The time series of fractional change in precipitation during GHG1 (solid line) and GHG2 (dashed line) with respect to their controls Control1 and Control2 for the Greenland region (increasing precipitation) and the adjacent ocean (decreasing precipitation). Error bars show 95% confidence limits based on the interannual variability.

Fig. 7.

The time series of fractional change in precipitation during GHG1 (solid line) and GHG2 (dashed line) with respect to their controls Control1 and Control2 for the Greenland region (increasing precipitation) and the adjacent ocean (decreasing precipitation). Error bars show 95% confidence limits based on the interannual variability.

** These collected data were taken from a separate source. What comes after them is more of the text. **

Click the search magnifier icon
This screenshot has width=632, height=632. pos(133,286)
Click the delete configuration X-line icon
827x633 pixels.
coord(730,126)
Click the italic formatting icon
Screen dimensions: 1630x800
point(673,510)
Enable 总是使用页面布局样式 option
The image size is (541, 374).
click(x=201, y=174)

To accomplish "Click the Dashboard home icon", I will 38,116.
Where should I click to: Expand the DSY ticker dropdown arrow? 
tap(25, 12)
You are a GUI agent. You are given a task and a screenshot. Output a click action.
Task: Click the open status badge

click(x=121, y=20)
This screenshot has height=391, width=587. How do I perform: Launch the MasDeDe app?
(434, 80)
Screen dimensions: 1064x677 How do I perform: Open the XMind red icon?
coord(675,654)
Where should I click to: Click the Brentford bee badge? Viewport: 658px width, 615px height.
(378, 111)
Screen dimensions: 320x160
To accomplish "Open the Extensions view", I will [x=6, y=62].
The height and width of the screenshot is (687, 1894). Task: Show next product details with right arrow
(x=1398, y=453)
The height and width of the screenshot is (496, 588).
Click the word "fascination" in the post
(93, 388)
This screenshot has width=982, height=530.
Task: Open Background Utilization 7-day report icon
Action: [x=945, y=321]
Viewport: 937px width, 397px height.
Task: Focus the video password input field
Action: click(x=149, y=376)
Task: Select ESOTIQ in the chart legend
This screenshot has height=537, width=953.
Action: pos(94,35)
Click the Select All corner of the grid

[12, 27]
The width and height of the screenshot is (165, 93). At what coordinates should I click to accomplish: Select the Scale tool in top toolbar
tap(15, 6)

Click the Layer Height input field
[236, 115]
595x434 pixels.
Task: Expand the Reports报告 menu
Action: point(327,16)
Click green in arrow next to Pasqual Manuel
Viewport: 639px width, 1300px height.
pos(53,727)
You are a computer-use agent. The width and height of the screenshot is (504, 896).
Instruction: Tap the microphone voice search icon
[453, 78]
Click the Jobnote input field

Ice dynamics are at first a counteracting effect in the sense that ice sheet disintegration proceeds slower than in experiments where ice dynamics are not allowed to react to changes in the ice sheet geometry. The mechanism involves a steepening of the margin in response to increased balance gradients, much as described in Huybrechts and de Wolde (1999) and Huybrechts et al. (2002). The larger ablation rates at the margin combined with higher precipitation rates on the central plateau also allow for a larger height-to-width ratio that is fundamental to sustain the high elevation of the central plateau during the first few hundred years of the simulation. It is only after phase 1 that this balance can no longer be sustained and increased outflow eventually becomes larger than central accumulation rates, resulting in a drawing down of the central plateau. This makes the ice sheet more vulnerable to the imposed warming through the height–mass balance feedback as a larger fraction of the ice sheet ends up below the equilibrium line and can subsequently waste away. As the ice margins retreat from the coast, calving rates approach zero (Fig. 6).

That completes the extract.